• Welcome to TechPowerUp Forums, Guest! Please check out our forum guidelines for info related to our community.
  • The forums have been upgraded with support for dark mode. By default it will follow the setting on your system/browser. You may override it by scrolling to the end of the page and clicking the gears icon.

SSD Defragging: The safe way

Mussels

Freshwater Moderator
Joined
Oct 6, 2004
Messages
58,412 (7.75/day)
Location
Oystralia
System Name Rainbow Sparkles (Power efficient, <350W gaming load)
Processor Ryzen R7 5800x3D (Undervolted, 4.45GHz all core)
Motherboard Asus x570-F (BIOS Modded)
Cooling Alphacool Apex UV - Alphacool Eisblock XPX Aurora + EK Quantum ARGB 3090 w/ active backplate
Memory 2x32GB DDR4 3600 Corsair Vengeance RGB @3866 C18-22-22-22-42 TRFC704 (1.4V Hynix MJR - SoC 1.15V)
Video Card(s) Galax RTX 3090 SG 24GB: Underclocked to 1700Mhz 0.750v (375W down to 250W))
Storage 2TB WD SN850 NVME + 1TB Sasmsung 970 Pro NVME + 1TB Intel 6000P NVME USB 3.2
Display(s) Phillips 32 32M1N5800A (4k144), LG 32" (4K60) | Gigabyte G32QC (2k165) | Phillips 328m6fjrmb (2K144)
Case Fractal Design R6
Audio Device(s) Logitech G560 | Corsair Void pro RGB |Blue Yeti mic
Power Supply Fractal Ion+ 2 860W (Platinum) (This thing is God-tier. Silent and TINY)
Mouse Logitech G Pro wireless + Steelseries Prisma XL
Keyboard Razer Huntsman TE ( Sexy white keycaps)
VR HMD Oculus Rift S + Quest 2
Software Windows 11 pro x64 (Yes, it's genuinely a good OS) OpenRGB - ditch the branded bloatware!
Benchmark Scores Nyooom.
Yes, we all know defragmenting an SSD as a whole is a terrible idea. Don't do it.
If you don't know, it's because flash memory has near infinite reads, but limited writes - and cheaper drives can have very very low write values.
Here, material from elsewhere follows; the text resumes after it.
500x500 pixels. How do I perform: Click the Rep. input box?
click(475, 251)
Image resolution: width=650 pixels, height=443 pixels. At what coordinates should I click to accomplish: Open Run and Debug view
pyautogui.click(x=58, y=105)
The exception to this is modern defragging tools that can defragment individual *files* - I use defraggler for this task every 6 months to hunt down just the worst files.

Is it worth it? Yes. You get much faster read speeds on those files in throughput and latency, as well as lower CPU usage while it has to process the thousands of scattered locations as it loads them into RAM.
Heres an older thread on another forum on the topic, on a plain old SATA SSD. The difference could be from that 150MB/s (or worse) to the 15GB/s a modern NVME drive can do.
Yes, file system fragmentation DOES affect SSD read speed | Overclock.net
1693374398630.png


Another user in the thread tested a 250MB file, but with ever greater amounts of fragments.
1693374794300.png


The bigger a file the less of it can sit in your RAM - if you cant fit the entire file in RAM (large game files) it'll be far worse than smaller files that loaded once, can stay in memory.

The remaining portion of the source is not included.